Influence of Clinical Factors on Risk of Contrast-Induced Nephrotoxicity From IV Iodinated Low-Osmolality Contrast Material in Patients With a Low Estimated Glomerular Filtration Rate.

OBJECTIVE. The objective of our study was to explore whether clinical factors historically associated with contrast material-causative kidney injury (contrast-induced nephrotoxicity [CIN]) increase risk after use of IV iodinated low-osmolality contrast material (LOCM) in patients with stage IIIb-V chronic kidney disease. MATERIALS AND METHODS. In this retrospective hypothesis-generating study, 1:1 propensity score matching was used to assess post-CT acute kidney injury (AKI) after unenhanced or contrast-enhanced CT in patients with stable estimated glomerular filtration rate (eGFR; 1112 patients with an eGFR = 30-44 mL/min/1.73 m2 and 86 patients with an eGFR < 30 mL/min/1.73 m2 and no dialysis). Historical risk factors including diabetes mellitus, age more than 60 years, hypertension, loop diuretic use, hydrochlorothiazide use, and cardiovascular disease were evaluated for modulation of CIN risk. Stepwise multivariable logistic regression was performed. RESULTS. Overall IV LOCM was an independent risk factor for post-CT AKI in patients with an eGFR of less than 30 mL/min/1.73 m2 (odds ratio, 3.96 [95% CI, 1.29-12.21]; p = 0.016) but not in those with an eGFR of 30-44 mL/min/1.73 m2 ( p = 0.24). In patients with an eGFR of less than 30 mL/min/1.73 m2 , the tested covariates did not significantly modify the risk of CIN ( p = 0.096-0.832). In patients with an eGFR of 30-44 mL/min/1.73 m2 , risk of CIN emerged in those with cardiovascular disease ( p = 0.015; number needed to harm from LOCM = 11 patients); the other tested cofactors had no significant effect ( p = 0.108-0.822).
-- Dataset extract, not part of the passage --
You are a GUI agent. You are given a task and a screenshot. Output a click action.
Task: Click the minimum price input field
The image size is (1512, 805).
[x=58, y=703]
CONCLUSION. CIN was observed when eGFR was less than 30 mL/min/1.73 m2 . In those with an eGFR of 30-44 mL/min/1.73 m2 , CIN was not observed with LOCM alone but was observed in the presence of cardiovascular disease. Other cofactors historically thought to increase CIN risk (e.g., diabetes mellitus) did not increase risk of CIN. Further study is needed to determine whether these exploratory results are true associations.